** Article **
- - - - -
HUME DAVID (1711-1776)
Scepticisme et naturalisme
Ce n'est donc pas sans raison que l'on a pu tenir la philosophie de Hume pour un scepticisme, et qu'en un autre sens on a pu y voir, selon l'expression de Jean Laporte, un dogmatisme du sentiment. Cette philosophie marque la fin de la métaphysique entendue au sens classique, de la métaphysique comme spéculation sur l'Être et sur l'absolu. Elle annonce, d'autre part, le kantisme, mais sans se soucier de donner au savoir un fondement rationnel et rigoureux. Entre le dogmatisme et le criticisme, elle constitue le moment du naturalisme. L'Univers s'y trouve privé de causalité et de substance. Le sujet n'y est pas encore le sujet transcendantal. Mais la nature y est conçue de telle façon que nous pouvons, en elle et grâce à elle, vivre, penser et agir.
Sur un plan purement spéculatif, nous sommes réduits au scepticisme. Selon Hume, en effet, ni la réalité des corps extérieurs, ni celle de Dieu, ni celle de notre moi ne nous sont accessibles. Croire à l'existence des corps, c'est croire à l'existence, distincte et continue, de choses indépendantes de nous, qui durent alors même que nous ne les percevons pas. Une telle croyance est instinctive et naturelle, elle est universellement répandue parmi les hommes. Il demeure que nos sens ne nous révèlent que des existences intermittentes et dépendant de nous, puisque les qualités sensibles sont relatives à notre conscience. Quels caractères positifs pourrions-nous donc attribuer à ces corps indépendants de nous ? Il faut avouer ici que nous croyons à une existence que nous ne saurions, d'aucune façon, définir.
Il en est de même pour Dieu. On peut, à la rigueur, s'élever à son idée comme à celle d'une cause du monde, et surtout de l'ordre du monde. Mais dès qu'il s'agit de préciser quelle est cette cause, toute argumentation devient impossible : nous ne savons pas si elle est nature ou esprit, si elle est bonne ou si elle est mauvaise. Ici encore, nous affirmons ce qu'en réalité nous ignorons.
Connaissons-nous au moins le moi, ce sujet sur lequel, on l'a vu, Hume fait reposer l'ensemble des relations elles-mêmes ? Point du tout. Car le moi, supposé comme étant le sujet de toutes les impressions, n'est lui-même donné par aucune impression. Nous ne rencontrons, en nous tournant vers nous-mêmes, qu'une succession de perceptions distinctes. L'identité du moi nous échappe tout à fait.
- - - - -
** Consigne 1 **
Selon l'article consacré à Hume, entre quelles deux positions sa philosophie constitue-t-elle le moment du naturalisme ?
- - - - -
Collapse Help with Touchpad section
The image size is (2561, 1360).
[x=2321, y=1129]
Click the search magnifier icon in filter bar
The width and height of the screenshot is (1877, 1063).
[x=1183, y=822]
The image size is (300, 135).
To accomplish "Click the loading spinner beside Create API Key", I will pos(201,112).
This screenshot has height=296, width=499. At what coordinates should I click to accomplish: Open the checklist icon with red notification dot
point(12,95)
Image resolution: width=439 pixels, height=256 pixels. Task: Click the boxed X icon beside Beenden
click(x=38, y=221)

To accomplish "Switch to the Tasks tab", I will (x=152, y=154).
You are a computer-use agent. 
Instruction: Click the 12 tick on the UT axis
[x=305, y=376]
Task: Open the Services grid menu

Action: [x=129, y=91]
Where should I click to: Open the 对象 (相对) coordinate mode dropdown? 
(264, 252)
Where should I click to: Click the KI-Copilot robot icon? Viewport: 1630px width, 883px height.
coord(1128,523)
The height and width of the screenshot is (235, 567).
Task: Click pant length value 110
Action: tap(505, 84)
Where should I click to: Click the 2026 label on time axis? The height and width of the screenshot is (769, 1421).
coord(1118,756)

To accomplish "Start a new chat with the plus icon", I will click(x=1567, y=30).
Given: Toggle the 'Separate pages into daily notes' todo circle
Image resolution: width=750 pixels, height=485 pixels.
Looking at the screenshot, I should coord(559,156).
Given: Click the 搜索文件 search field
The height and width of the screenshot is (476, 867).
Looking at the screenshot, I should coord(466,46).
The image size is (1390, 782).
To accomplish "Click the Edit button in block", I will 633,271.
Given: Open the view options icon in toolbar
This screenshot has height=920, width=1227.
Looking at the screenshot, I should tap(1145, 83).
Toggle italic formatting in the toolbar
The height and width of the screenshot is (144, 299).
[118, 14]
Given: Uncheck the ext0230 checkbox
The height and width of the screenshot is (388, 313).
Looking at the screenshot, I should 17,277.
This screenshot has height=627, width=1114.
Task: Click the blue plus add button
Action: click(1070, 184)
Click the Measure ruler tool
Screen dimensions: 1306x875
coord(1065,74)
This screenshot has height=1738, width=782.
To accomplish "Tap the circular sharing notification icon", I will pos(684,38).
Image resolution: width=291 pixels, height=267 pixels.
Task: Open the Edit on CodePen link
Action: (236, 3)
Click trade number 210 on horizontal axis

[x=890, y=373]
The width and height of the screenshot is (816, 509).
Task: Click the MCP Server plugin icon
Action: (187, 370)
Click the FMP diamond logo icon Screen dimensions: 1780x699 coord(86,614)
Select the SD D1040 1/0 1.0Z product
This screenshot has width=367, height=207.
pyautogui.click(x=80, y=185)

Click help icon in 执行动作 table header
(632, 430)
- - - - -
** Consigne 2 **
Réécrivez les entrées depuis leur première ligne jusqu'à la ligne contenant « coord(1065,74) » incluse, en substituant « Instruction » à « Given » sans rien modifier d'autre.

** Réponse rédigée 1 **
Entre le dogmatisme et le criticisme.

** Réponse rédigée 2 **
Collapse Help with Touchpad section
The image size is (2561, 1360).
[x=2321, y=1129]
Click the search magnifier icon in filter bar
The width and height of the screenshot is (1877, 1063).
[x=1183, y=822]
The image size is (300, 135).
To accomplish "Click the loading spinner beside Create API Key", I will pos(201,112).
This screenshot has height=296, width=499. At what coordinates should I click to accomplish: Open the checklist icon with red notification dot
point(12,95)
Image resolution: width=439 pixels, height=256 pixels. Task: Click the boxed X icon beside Beenden
click(x=38, y=221)

To accomplish "Switch to the Tasks tab", I will (x=152, y=154).
You are a computer-use agent. 
Instruction: Click the 12 tick on the UT axis
[x=305, y=376]
Task: Open the Services grid menu

Action: [x=129, y=91]
Where should I click to: Open the 对象 (相对) coordinate mode dropdown? 
(264, 252)
Where should I click to: Click the KI-Copilot robot icon? Viewport: 1630px width, 883px height.
coord(1128,523)
The height and width of the screenshot is (235, 567).
Task: Click pant length value 110
Action: tap(505, 84)
Where should I click to: Click the 2026 label on time axis? The height and width of the screenshot is (769, 1421).
coord(1118,756)

To accomplish "Start a new chat with the plus icon", I will click(x=1567, y=30).
Instruction: Toggle the 'Separate pages into daily notes' todo circle
Image resolution: width=750 pixels, height=485 pixels.
Looking at the screenshot, I should coord(559,156).
Instruction: Click the 搜索文件 search field
The height and width of the screenshot is (476, 867).
Looking at the screenshot, I should coord(466,46).
The image size is (1390, 782).
To accomplish "Click the Edit button in block", I will 633,271.
Instruction: Open the view options icon in toolbar
This screenshot has height=920, width=1227.
Looking at the screenshot, I should tap(1145, 83).
Toggle italic formatting in the toolbar
The height and width of the screenshot is (144, 299).
[118, 14]
Instruction: Uncheck the ext0230 checkbox
The height and width of the screenshot is (388, 313).
Looking at the screenshot, I should 17,277.
This screenshot has height=627, width=1114.
Task: Click the blue plus add button
Action: click(1070, 184)
Click the Measure ruler tool
Screen dimensions: 1306x875
coord(1065,74)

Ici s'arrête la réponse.